Synthesis of a branched heptose- and Kdo-containing common tetrasaccharide core structure of Haemophilus influenzae lipopolysaccharides via 1,6-anhydro-L-glycero-β-D-manno-heptopyranose intermediate

The synthesis of a common tetrasaccharide core structure of Haemophilus influenzae lipopolysaccharides, beta-D-glucopyranosyl-(1-->4)-[L-glycero-alpha-D-manno-heptopyranosyl-(1-->3)]-L-glycero-alpha-D-manno-heptopyranosyl-(1-->5)-3-deoxy-alpha-D-manno-octulopyranoside and the trisaccharide beta-D-glucopyranosyl-(1-->4)-[L-glycero-alpha-D-manno-heptopyranosyl-(1-->3)]-L-glycero-alpha-D-manno-heptopyranoside is described. The oligosaccharides are synthesized as glycosides of a bifunctional spacer, 2-(4-aminophenyl)ethanol, to allow the subsequent formation of immunogenic glycoconjugates, which will be evaluated as well-defined glycoconjugate vaccine candidates. The syntheses of the 3,4-branched structures were accomplished using a 1,6-anhydro-L-glycero-beta-D-manno-heptopyranose intermediate to diminish the steric crowding between the 3- and 1-substituent.

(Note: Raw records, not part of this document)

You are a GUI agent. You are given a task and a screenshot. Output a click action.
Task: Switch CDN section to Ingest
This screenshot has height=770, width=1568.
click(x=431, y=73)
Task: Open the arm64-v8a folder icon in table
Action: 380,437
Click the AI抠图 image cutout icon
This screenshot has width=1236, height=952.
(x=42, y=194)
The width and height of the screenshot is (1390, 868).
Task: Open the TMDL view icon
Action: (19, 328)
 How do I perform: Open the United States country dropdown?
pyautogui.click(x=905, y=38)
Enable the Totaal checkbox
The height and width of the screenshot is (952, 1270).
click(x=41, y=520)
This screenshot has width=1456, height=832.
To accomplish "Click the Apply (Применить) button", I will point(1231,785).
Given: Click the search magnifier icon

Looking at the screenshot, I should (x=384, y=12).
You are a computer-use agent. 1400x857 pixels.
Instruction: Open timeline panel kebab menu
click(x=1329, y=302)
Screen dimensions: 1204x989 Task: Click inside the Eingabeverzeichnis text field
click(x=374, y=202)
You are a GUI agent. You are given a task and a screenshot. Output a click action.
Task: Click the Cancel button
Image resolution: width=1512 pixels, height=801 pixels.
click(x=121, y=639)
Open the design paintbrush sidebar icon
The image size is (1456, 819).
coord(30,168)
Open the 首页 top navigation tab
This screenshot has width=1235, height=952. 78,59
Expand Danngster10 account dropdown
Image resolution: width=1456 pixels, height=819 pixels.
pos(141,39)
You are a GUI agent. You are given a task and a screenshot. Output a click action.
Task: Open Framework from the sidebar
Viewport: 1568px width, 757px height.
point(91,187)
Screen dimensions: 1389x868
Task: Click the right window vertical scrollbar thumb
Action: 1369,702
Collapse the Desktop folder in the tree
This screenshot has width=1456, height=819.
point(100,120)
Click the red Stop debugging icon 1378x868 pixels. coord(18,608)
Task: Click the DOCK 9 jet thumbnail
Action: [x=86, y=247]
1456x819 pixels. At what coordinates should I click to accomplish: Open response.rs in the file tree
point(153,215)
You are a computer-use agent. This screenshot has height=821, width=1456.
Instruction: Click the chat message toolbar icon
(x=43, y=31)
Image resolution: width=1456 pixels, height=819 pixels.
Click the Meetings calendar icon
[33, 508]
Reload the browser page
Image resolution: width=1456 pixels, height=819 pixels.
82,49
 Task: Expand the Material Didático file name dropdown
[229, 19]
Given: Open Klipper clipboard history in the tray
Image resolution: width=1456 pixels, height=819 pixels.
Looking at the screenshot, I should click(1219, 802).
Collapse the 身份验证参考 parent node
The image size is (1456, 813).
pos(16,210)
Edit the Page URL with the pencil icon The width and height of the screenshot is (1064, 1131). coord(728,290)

This intermediate was effectively synthesized from a mannose precursor via a stereoselective one-carbon elongation using a Barbier reaction (which was found to be more convenient than a Grignard reaction) and anhydro bridge formation through an internal glycosylation of a 6-O-trimethylsilylated ethyl thioheptoside using NIS/TfOH as a promoter. The 3- and 4-substituent were readily introduced into the 1,6-anhydro intermediate by glycosylation reactions using thioglycosides as donors and NIS/TfOH as a promoter, a task which has not been possible using accepters with equatorial 3,4-substituents. Acetolysis of the anhydro bridge followed by conversion into the ethyl thioglycoside afforded a trisaccharide donor, which, in NIS/TfOH-promoted couplings to the spacer and to a Kdo acceptor followed by deprotection, efficiently gave the two target compounds.